Source records:
_ _ _
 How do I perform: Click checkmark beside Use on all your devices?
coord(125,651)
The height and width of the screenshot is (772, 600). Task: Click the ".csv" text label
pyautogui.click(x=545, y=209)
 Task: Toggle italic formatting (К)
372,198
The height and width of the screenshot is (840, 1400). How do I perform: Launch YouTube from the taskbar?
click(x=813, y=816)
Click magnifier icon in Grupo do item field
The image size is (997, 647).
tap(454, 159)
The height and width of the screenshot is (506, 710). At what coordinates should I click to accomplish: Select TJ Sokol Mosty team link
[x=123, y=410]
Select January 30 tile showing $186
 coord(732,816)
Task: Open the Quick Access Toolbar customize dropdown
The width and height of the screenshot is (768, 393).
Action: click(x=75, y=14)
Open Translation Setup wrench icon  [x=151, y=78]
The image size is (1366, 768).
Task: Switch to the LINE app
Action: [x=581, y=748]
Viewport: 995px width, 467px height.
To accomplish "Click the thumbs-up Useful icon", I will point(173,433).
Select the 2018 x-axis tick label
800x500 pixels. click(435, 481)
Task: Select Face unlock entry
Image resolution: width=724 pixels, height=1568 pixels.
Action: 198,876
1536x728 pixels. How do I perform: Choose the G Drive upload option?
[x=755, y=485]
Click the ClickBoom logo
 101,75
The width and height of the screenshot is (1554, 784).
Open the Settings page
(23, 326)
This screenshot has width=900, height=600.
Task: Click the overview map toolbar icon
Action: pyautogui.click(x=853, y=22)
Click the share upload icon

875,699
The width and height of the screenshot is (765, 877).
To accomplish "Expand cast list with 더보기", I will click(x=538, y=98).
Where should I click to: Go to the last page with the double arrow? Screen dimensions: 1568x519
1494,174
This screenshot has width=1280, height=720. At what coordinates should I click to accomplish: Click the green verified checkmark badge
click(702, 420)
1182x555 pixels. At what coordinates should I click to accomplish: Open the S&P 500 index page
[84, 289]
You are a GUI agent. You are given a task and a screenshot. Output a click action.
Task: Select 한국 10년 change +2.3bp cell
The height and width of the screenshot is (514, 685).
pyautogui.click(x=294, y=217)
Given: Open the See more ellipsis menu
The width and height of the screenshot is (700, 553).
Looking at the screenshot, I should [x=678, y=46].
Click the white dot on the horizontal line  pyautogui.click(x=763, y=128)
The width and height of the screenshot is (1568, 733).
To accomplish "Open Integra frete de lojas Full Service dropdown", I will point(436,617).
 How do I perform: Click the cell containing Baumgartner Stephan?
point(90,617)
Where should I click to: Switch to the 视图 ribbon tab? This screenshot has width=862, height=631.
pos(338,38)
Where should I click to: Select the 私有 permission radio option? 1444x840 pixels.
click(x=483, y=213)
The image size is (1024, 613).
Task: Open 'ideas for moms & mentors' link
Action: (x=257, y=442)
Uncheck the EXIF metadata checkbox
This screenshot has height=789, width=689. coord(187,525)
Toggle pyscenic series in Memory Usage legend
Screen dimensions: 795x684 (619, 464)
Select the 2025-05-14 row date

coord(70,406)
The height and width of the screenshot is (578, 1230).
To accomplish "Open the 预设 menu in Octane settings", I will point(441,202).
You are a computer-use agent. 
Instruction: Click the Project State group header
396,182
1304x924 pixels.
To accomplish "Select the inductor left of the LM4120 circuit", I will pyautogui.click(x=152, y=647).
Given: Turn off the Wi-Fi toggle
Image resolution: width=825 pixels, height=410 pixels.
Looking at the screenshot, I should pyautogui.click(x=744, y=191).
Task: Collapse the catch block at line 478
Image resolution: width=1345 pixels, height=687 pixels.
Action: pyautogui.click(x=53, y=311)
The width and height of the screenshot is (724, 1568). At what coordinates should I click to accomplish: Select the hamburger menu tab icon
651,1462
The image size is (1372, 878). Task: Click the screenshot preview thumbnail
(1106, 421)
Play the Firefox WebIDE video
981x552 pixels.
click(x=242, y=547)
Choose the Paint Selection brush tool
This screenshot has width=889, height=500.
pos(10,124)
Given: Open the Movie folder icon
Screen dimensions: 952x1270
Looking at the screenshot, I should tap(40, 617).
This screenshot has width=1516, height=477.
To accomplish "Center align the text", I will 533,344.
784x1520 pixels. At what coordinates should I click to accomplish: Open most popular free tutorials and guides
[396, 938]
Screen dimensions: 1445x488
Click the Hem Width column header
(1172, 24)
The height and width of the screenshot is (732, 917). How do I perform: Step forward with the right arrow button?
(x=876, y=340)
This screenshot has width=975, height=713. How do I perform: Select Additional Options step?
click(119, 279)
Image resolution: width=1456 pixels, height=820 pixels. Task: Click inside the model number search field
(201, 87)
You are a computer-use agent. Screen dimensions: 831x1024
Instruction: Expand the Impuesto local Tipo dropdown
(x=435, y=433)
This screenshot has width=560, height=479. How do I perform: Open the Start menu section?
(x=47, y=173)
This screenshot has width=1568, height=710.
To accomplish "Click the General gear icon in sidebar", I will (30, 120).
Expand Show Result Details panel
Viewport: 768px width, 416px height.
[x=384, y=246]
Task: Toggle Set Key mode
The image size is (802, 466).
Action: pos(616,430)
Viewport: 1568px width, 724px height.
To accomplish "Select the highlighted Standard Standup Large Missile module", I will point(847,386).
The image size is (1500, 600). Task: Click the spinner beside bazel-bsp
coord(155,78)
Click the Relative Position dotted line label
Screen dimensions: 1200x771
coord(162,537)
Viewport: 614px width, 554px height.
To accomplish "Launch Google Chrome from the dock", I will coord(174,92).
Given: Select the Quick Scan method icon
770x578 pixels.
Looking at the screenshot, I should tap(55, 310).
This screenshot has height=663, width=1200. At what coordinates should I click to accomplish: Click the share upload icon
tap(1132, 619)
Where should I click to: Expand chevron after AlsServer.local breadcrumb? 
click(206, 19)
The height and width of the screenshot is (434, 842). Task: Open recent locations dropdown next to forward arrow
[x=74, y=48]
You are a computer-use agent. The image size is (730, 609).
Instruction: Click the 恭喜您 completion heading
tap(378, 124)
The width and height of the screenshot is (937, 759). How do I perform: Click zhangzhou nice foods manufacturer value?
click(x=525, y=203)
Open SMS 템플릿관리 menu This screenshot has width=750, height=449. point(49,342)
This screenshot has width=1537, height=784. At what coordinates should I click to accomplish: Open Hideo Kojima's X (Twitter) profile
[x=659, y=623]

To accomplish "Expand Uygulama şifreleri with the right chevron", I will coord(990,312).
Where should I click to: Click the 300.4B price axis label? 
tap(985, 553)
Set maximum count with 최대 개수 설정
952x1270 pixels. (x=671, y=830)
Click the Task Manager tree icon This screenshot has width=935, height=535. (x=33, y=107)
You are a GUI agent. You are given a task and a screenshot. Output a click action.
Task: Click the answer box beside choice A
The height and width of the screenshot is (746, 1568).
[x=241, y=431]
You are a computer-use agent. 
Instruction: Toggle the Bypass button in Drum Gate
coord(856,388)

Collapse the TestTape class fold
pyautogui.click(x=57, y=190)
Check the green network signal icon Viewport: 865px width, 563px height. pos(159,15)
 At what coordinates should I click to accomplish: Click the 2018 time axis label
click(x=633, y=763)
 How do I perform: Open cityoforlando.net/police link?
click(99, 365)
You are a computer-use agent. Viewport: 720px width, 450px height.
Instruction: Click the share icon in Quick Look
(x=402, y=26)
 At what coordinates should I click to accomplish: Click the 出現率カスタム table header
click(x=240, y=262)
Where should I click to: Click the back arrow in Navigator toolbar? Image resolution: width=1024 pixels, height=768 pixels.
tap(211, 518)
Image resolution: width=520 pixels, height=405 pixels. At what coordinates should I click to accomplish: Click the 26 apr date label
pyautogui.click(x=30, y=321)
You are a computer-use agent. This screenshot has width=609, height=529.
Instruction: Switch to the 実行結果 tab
_ _ _
Task description:
The lines above, starting at the one with "Given: Open the See more ellipsis menu" and ending at the one with "The height and width of the screenshot is (578, 1230).", are the only ones to return, exactly as written.

Answer to the exercise:
Given: Open the See more ellipsis menu
The width and height of the screenshot is (700, 553).
Looking at the screenshot, I should [x=678, y=46].
Click the white dot on the horizontal line  pyautogui.click(x=763, y=128)
The width and height of the screenshot is (1568, 733).
To accomplish "Open Integra frete de lojas Full Service dropdown", I will point(436,617).
 How do I perform: Click the cell containing Baumgartner Stephan?
point(90,617)
Where should I click to: Switch to the 视图 ribbon tab? This screenshot has width=862, height=631.
pos(338,38)
Where should I click to: Select the 私有 permission radio option? 1444x840 pixels.
click(x=483, y=213)
The image size is (1024, 613).
Task: Open 'ideas for moms & mentors' link
Action: (x=257, y=442)
Uncheck the EXIF metadata checkbox
This screenshot has height=789, width=689. coord(187,525)
Toggle pyscenic series in Memory Usage legend
Screen dimensions: 795x684 (619, 464)
Select the 2025-05-14 row date

coord(70,406)
The height and width of the screenshot is (578, 1230).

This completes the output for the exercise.